Das berichtet die Nachrichtenagentur Reuters.

Ein Gericht hatte auf Klage von Exxon zwölf Milliarden Dollar sperren lassen, die der venezolanischen Ölfirma PDVSA gehören. Später setzte ein Londoner Gericht dieses Urteil außer Kraft.

"Wenn sie unsere Aktiva wieder sperren würden, dann hätten die USA kein Öl mehr und der Ölpreis würde auf 300 Dollar je Barrel springen", sagte Chavez bei einem Treffen mit zentralamerikanischen Staatschefs.

Am Samstag hatte Chavez bereits gewarnt, dass ein Angriff auf Iran den Ölpreis bis auf die Marke von 200 Dollar treiben würde.

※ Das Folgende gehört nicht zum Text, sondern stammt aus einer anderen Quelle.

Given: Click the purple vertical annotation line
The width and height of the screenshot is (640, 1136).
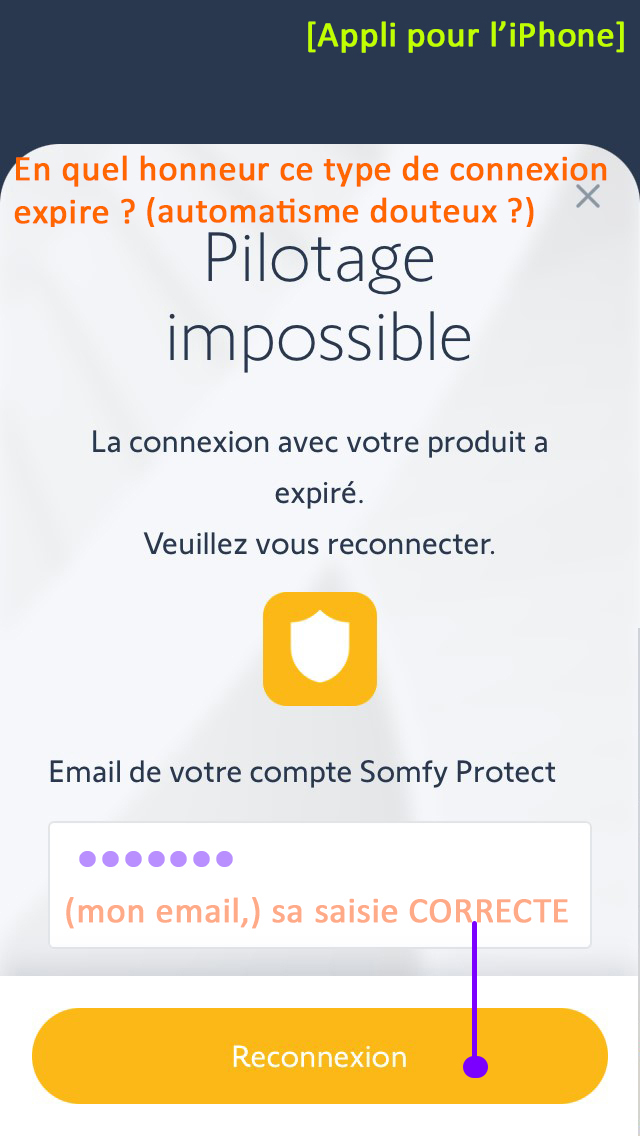Looking at the screenshot, I should tap(474, 990).
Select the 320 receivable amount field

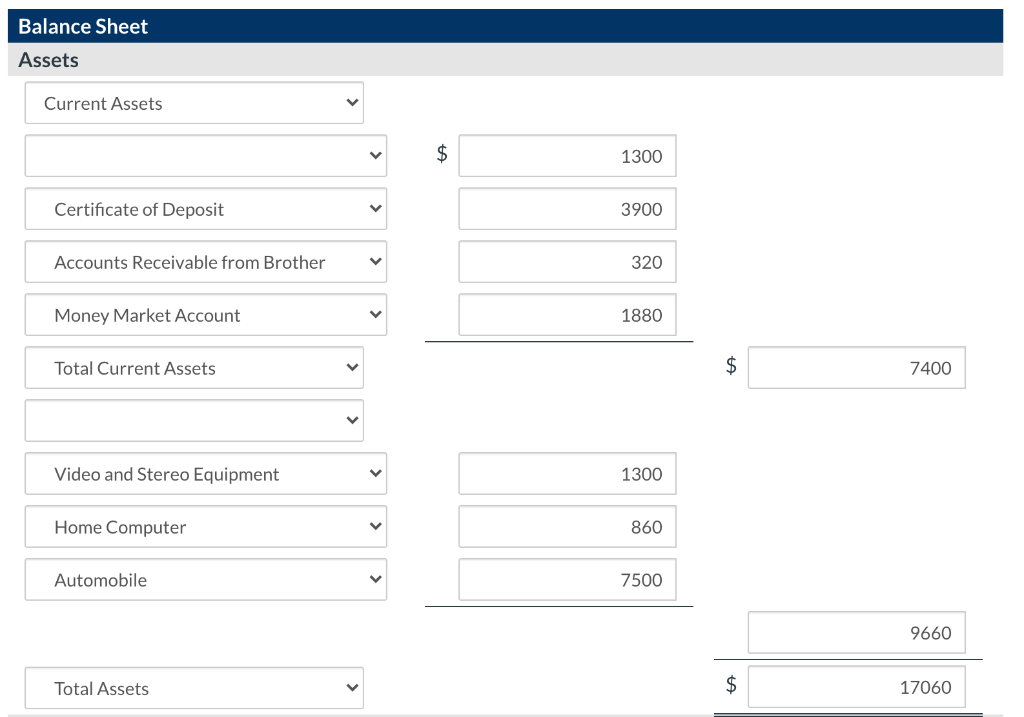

Am Freitag stieg das Nordseeöl der Sorte Brent Crude Oil an der Londoner Börse um 2,46 auf 144,49 Dollar je Barrel (159 Liter). In New York kostete ein Fass US-Leichtöl (Light Sweet Crude Oil) 145,08 Dollar.

Händler begründeten die Höhe des Ölpreises mit Sorgen vor einem drohenden Angriff gegen Iran, zumal der Generalsekretär des Ölkartells Opec vor einem "hemmungslosen" Preisanstieg im Falle eines Kriegs mit Iran warnte. Auf Opec entfallen rund 67 Prozent der weltweiten Ölreserven.